One lovely summer night we were enjoying our court when there was a bashing on the front door.
“There’s a bush fire coming down the creek.  All the men are going to try to stop it”.
The creek which ran past our front was heavily timbered with highly flammable eucalypts and we had retained three medium sized eucalypts on our block, two of them in our court.
I said to Heather “get ready to evacuate the boys and a few essentials.
If the fire gets into the canopy it will be very quick.
If you see that happen escape out the back through Atkinsons’.
Don’t try to escape in the car, you won’t make it.
I grabbed a rake, a bag and a bucket and found the fire about one kilometre up the creek where there was a public park.   The fire was burning the under brush and had not yet got into the canopy.
There were about 10 men already there and they had found a hose tap in the park and were trying to get water on the fire but the heat was so intense that they couldn’t get close enough.  “I presume someone had phoned the fire brigade?” I asked.  “yes, they are on their way”.
The creek turned into the wind and the fire slowed.
We rushed in with the hose.
It wouldn’t reach.
Three of us pulled and it stretched to a remarkable degree and we got some water on the base of the fire and slowed it some more.
We could hear the fire brigade, sirens screaming, going down Montacute Road that passed us to the North.
They missed the turnoff at Forest Avenue.
We could hear them going along Stradbroke Road to the East.
They missed that turn off too.
Then they went along Morialta Road to the South of us.
There’s no turnoff from that road.
 Bloody hell don’t they have a map I shouted.
The fire has passed where we can get the hose to it.
We are running in with buckets of water.
In about two minutes it will reach a point where the creek turns down wind and then there will be no hope of our stopping it.
The fire brigade arrived,
A fireman running towards the fire with his hose shouts, “get your hose over here you idiots.”
‘It wont reach’.
The brigade put the fire out in no time but only because we had delayed its progress, they got to it just before the creek turned downwind.

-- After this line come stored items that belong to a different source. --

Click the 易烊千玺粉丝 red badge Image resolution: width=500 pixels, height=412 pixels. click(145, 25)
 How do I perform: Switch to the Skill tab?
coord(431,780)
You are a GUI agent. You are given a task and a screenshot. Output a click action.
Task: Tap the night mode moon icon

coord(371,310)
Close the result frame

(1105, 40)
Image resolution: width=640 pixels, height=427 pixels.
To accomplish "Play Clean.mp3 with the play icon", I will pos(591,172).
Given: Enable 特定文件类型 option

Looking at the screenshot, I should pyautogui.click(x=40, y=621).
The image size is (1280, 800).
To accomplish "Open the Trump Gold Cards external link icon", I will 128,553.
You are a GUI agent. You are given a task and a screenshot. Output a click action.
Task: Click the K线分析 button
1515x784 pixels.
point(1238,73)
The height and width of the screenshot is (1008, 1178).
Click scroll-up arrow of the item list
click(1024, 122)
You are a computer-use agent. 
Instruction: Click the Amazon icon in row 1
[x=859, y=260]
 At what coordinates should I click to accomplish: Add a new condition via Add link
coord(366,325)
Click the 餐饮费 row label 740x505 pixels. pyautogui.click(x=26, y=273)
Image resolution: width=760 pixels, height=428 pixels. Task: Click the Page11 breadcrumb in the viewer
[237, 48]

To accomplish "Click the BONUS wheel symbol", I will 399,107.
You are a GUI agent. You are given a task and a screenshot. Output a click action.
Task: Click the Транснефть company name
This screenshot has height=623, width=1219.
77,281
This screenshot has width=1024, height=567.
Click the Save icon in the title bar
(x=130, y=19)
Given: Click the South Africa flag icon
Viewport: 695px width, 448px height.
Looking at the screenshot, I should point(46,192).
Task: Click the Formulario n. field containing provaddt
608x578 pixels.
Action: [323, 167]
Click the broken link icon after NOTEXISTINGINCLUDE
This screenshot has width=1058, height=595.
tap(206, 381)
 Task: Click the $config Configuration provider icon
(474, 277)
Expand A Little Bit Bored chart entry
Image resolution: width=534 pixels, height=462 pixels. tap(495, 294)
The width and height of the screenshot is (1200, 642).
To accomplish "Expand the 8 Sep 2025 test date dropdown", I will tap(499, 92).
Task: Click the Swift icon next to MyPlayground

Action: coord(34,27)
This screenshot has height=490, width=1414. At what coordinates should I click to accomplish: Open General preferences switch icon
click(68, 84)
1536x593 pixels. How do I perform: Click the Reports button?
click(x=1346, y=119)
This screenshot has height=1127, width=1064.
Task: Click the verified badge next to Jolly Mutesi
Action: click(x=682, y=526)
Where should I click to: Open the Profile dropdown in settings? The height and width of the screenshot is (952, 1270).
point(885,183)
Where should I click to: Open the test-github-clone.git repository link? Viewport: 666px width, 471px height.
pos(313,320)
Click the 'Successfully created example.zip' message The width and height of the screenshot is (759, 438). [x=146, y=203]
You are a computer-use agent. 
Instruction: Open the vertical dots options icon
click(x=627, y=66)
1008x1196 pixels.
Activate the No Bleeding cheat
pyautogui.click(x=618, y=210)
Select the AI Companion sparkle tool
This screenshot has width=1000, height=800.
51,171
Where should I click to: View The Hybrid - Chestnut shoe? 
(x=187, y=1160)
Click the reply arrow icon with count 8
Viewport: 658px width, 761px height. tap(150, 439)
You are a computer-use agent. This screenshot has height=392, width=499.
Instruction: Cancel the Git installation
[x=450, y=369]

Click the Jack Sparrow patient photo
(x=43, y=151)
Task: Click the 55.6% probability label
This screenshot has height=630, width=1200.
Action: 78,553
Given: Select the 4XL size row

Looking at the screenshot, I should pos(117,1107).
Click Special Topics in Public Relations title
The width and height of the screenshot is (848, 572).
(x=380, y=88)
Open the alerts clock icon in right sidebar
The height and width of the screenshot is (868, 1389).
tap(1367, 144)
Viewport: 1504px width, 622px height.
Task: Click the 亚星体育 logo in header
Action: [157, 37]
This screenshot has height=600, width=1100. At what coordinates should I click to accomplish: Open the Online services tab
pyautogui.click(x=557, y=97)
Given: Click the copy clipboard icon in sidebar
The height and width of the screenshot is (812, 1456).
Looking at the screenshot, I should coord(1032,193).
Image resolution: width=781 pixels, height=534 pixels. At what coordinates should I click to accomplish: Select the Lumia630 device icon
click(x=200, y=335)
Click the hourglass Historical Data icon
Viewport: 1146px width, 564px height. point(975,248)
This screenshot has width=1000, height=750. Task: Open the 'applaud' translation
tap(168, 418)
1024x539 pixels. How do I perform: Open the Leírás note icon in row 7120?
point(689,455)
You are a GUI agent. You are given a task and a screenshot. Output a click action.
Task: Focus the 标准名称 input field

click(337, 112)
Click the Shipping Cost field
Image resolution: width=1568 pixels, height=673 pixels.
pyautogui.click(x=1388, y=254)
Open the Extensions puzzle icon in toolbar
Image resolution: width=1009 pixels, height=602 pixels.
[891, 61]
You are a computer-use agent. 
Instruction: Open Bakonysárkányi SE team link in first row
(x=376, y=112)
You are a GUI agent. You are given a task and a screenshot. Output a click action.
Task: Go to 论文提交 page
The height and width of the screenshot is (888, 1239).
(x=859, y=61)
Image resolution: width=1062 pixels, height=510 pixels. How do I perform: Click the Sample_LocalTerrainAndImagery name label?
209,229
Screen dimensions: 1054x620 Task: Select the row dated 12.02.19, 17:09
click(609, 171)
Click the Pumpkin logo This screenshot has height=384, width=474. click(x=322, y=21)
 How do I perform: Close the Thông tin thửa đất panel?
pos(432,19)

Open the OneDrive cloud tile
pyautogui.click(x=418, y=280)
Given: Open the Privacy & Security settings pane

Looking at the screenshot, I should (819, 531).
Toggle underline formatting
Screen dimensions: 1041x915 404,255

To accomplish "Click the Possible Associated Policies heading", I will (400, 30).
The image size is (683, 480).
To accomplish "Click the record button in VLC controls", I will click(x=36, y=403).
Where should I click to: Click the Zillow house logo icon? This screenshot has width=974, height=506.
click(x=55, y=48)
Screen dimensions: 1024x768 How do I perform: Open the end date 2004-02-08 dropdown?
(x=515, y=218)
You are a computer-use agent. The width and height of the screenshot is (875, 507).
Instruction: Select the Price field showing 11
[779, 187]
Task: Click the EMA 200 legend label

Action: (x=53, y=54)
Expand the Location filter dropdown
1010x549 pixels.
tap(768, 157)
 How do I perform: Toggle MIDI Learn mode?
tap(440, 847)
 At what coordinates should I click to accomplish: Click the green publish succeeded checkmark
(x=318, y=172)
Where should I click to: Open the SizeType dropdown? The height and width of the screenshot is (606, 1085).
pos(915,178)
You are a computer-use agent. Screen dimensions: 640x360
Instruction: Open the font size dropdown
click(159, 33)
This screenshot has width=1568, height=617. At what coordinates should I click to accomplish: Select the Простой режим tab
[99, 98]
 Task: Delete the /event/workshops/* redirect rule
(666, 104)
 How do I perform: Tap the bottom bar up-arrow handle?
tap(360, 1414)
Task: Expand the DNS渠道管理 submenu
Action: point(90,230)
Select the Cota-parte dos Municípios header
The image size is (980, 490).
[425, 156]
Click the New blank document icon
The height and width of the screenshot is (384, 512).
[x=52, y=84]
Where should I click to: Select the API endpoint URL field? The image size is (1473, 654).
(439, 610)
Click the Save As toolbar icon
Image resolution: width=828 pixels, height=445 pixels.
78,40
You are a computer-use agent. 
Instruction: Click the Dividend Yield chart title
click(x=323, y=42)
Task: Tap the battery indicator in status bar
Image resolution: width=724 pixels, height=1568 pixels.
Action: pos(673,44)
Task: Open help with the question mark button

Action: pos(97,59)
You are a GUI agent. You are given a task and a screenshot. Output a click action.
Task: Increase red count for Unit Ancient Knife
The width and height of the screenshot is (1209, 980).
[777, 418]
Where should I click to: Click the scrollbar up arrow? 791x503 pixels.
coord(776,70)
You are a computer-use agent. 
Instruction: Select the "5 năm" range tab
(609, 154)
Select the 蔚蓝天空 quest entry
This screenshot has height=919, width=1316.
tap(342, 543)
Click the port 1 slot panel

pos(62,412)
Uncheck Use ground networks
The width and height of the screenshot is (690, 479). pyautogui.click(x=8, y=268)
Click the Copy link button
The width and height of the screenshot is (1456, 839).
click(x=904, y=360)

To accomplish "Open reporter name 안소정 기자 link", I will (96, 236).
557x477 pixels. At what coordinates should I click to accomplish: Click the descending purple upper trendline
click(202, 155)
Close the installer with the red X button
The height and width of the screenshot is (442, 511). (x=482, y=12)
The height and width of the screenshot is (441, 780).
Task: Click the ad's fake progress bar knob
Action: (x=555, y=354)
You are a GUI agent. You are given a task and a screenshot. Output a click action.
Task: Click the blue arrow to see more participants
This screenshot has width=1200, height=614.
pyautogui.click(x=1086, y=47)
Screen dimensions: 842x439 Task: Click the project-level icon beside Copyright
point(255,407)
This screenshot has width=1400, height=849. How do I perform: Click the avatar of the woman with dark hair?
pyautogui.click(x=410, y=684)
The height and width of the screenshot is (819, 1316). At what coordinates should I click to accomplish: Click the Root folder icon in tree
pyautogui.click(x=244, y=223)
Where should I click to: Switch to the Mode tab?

While working at Bevan Rutt and Roberts I decided to take up studying again and complete my course.  I had had a lot of experience and was doing the job of an architect.  The house was complete and Heather was happily settled in being a stay-at-home full time mum.
I enrolled with the RMIT correspondence school to do a couple of subjects and their service to their students was fantastic.  However, the following year, when I applied to do the last two subjects I was told that those final year subjects were not available by correspondence and I would have to do them at RMIT.
I passed my final exams by flying to Melbourne and was granted registration in Victoria in early 1966 and in South Australia a couple of months later and in the Northern Territory before the years end.
In 1977 I was elevated to a Fellow of the Royal Australian Institute of Architects.
       

  The Graduate  -  at last


Also in early 1966 a salesman from a specialist ceiling sub-contractor told me that a partnership, Bullock and Burton, were looking for another partner to open an office in Darwin.  They had already established a practice in Adelaide and Alice Springs, where Lance Burton now lived, and he had developed a client base in Darwin.
Heather and I thought about it.  We studied slides of Darwin and talked to people who had lived there.
After discussions with Jim Bullock, Lance Burton, their accountant and their lawyer, I signed a partnership agreement effective from July 1st. 1966.
Heather was about three months pregnant with Andrew.
About one month before we were to set out for Darwin, Jim Bullock told me that their Darwin Clients did not want some new partner doing their projects.  They wanted the man they knew, Lance Burton.
Would I go to Alice Springs?.

Heather’s brother, John, had been to Alice Springs to an Apex conference so we invited him around with his slides.
Alice Springs was alright with Heather.  It was only a little over one thousand miles (1,800 km) away from Adelaide where Darwin was over two thousand miles.